=== Text ===
*-*-*

Ontario Health Minister Eric Hoskins says the provincial government will invest $222 million over three years to improve access to harm reduction services and addiction treatment amid an opioid crisis in the province.
"This is a public health crisis, provincially and nationally," Hoskins told reporters at St. Michael's Hospital in Toronto on Tuesday.
"This is a national crisis comprised of literally thousands of individual tragedies. Each life lost represents a valued individual, individuals that I view with decency, with respect, with dignity and with worth."
There were a total of 865 opioid deaths in the province in 2016, a 19 per cent increase from the previous year, Ontario's chief coroner Dr. Dirk Huyer said Tuesday.
According to a provincial government news release, the funding will be used to hire more front-line harm-reduction workers, expand the supply of naloxone, and create new rapid access addiction clinics. Naxolone is medication used to block the effects of opioids.
Hoskins said he, along with Ontario Premier Kathleen Wynne, are "stricken" by the magnitude of crisis and the number of overdose deaths related to opioid use in the province in recent months.
"I want to recognize the mothers, the fathers, the brothers and the sisters who have had to face the pain of losing a loved one as a result of an opioid overdose. Your voices are integral to the strategy's success and I'll continue to look to your wisdom as we fight this crisis together," he said.
Hoskins added he also recognizes the work being done by front-line health workers under "incredibly difficult and emotionally challenging circumstances."
The announcement comes a day after more than 700 health care workers called on Wynne in an open letter to declare a provincial emergency due to a "disturbing" increase in overdose deaths.
Hoskins said he decided not to declare a provincial emergency because the Ontario government already has the tools it needs to fight the opioid crisis, but has "answered that call with a highly substantial increase in funding."
A provincial emergency is typically short-term and short-lived and has a beginning and an end, he explained.
"This is a long term crisis and it's one that we need to fight and fight vigorously. But it is not finite."
Many of the deaths due to opioid use disorder involve young people, according to Huyer.

*-*-*

=== Entries shown ===
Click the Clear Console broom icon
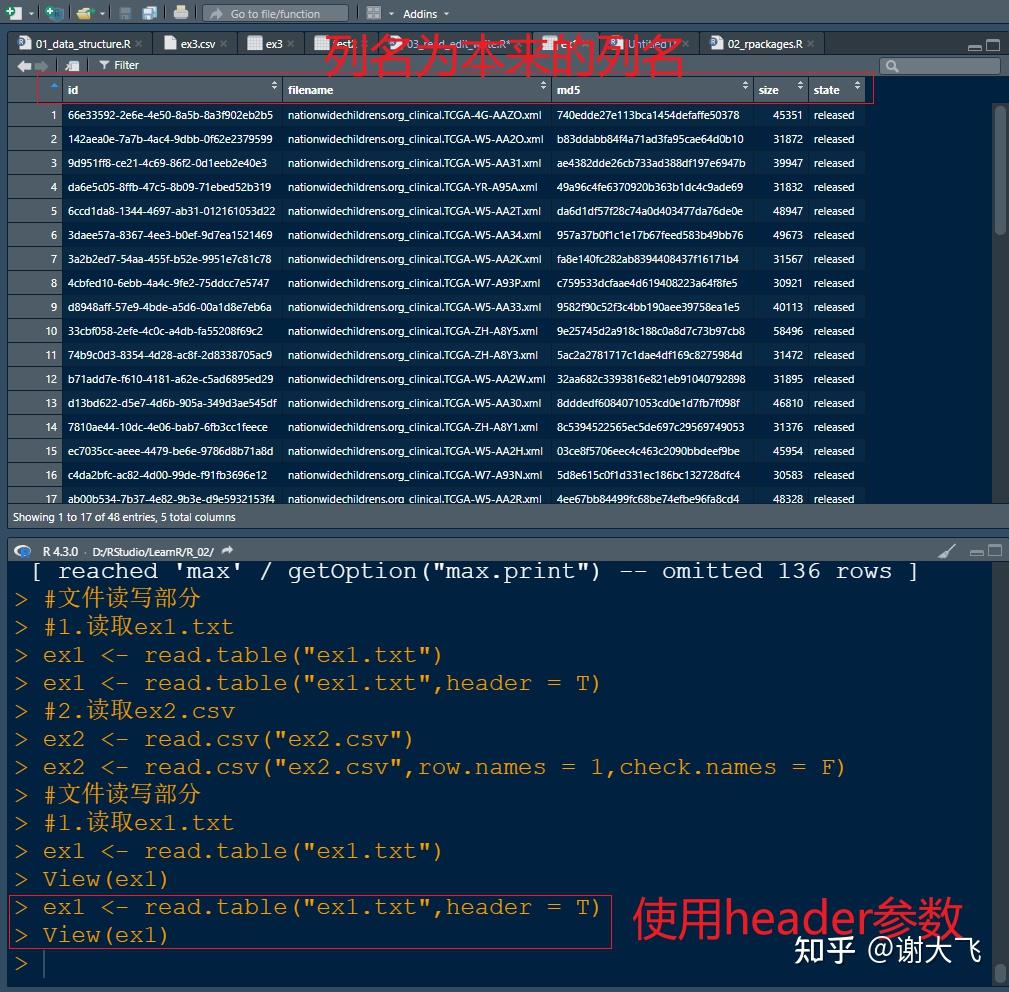This screenshot has height=992, width=1009. [947, 551]
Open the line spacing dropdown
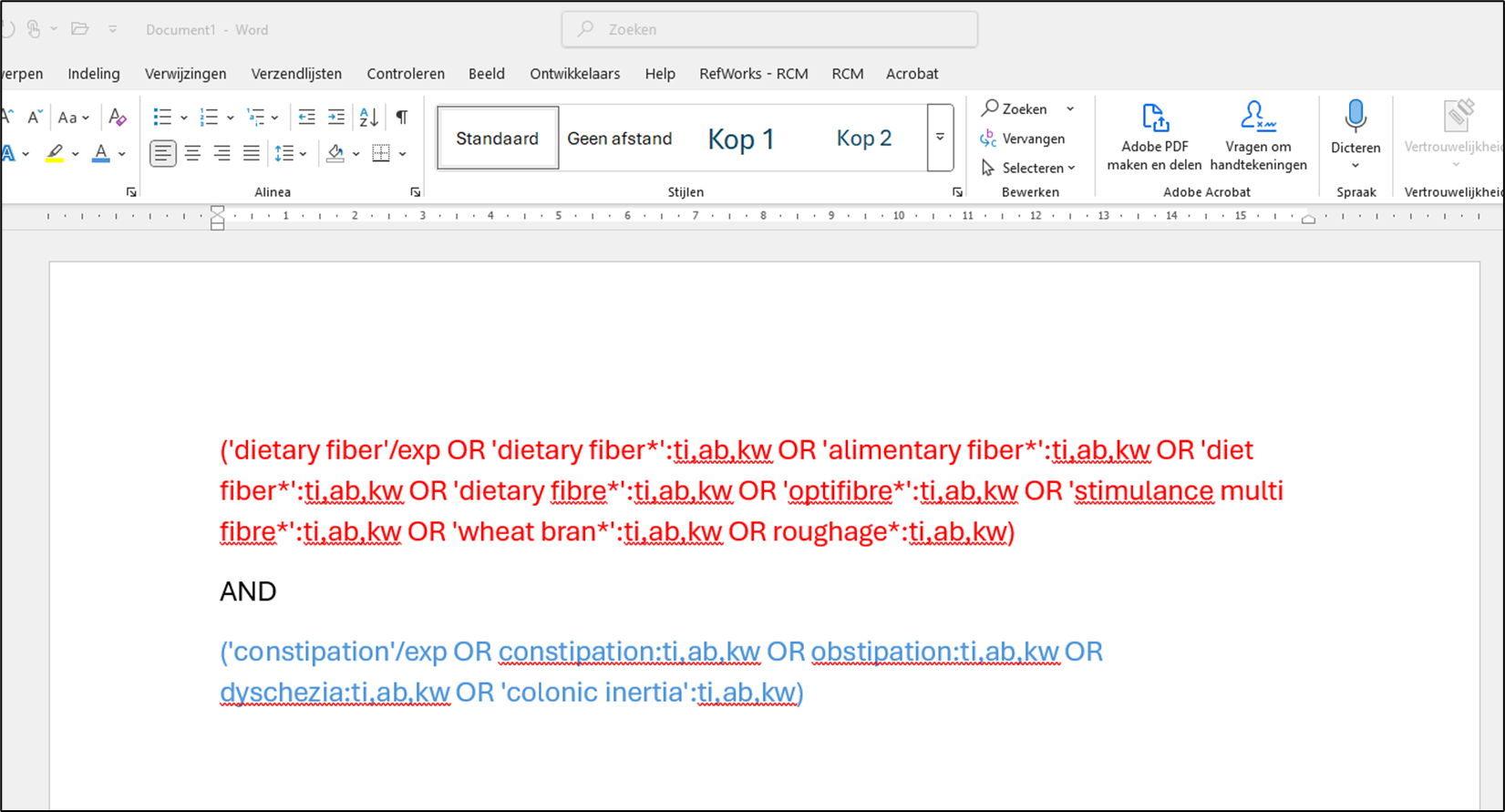 click(x=291, y=153)
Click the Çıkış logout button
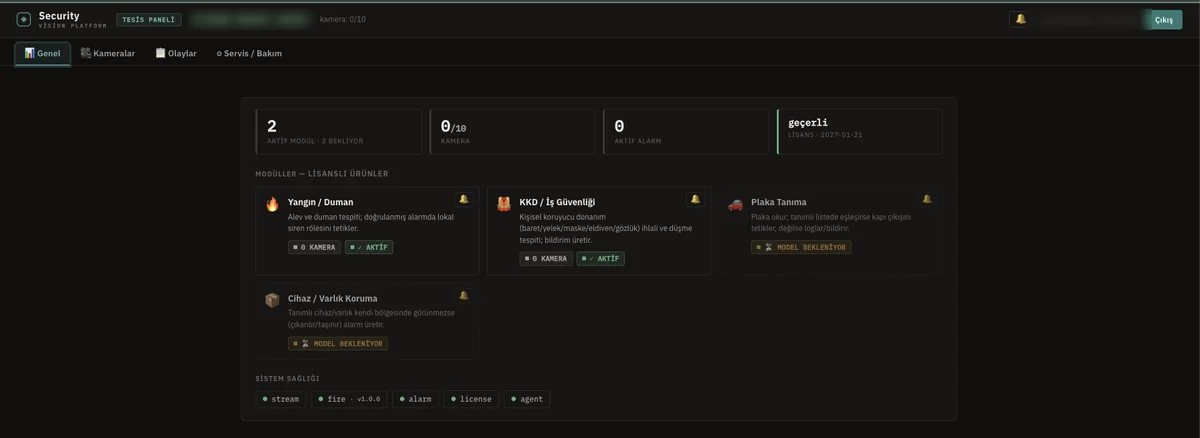This screenshot has height=438, width=1200. coord(1163,19)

*-*-*

=== Instructions ===
(a) According to the article on Ontario's opioid crisis funding, how many opioid deaths were there in the province in 2016?
(b) Write the next part of the article on Ontario's opioid crisis funding, starting after its final sentence.

=== Outputs by task ===
(a) There were 865 opioid deaths, a 19 per cent increase from the previous year.

(b)
"There's a horrible number of deaths and many young people dying," he said.
Dr. David Williams, Ontario's chief medical officer of health and provincial overdose co-ordinator, told reporters that the crisis is "complex and multi-faceted."
Williams noted the opioid crisis is found throughout the province and the response, with the help of the new funding, will be adapted to each community.
"One of the best things we can do to help those struggling with addiction is ensure that when the people reach out for help, it's there for them," Williams said.
According to the provincial government, the funding includes:
- More than $15 million to support health-care providers on appropriate pain management and opioid prescribing;
- More than $7.6 million to increase addictions treatment in primary care;
- $70 million in long-term support for people who have addiction disorders;
- $9 million to add more front-line harm-reduction outreach workers in communities across the province;
- And, beginning in 2018-19, $20 million over two years for specialized support for Indigenous communities and developmentally appropriate care for youth.
Hoskins said the government will continue to consult health care workers in the coming months if more action is needed.
"The lives of drug users and people living with addiction matter," he said.
"You are valued and important. You are not alone. You deserve high quality care that is dignified and compassionate. When you seek help, there should be no wrong door."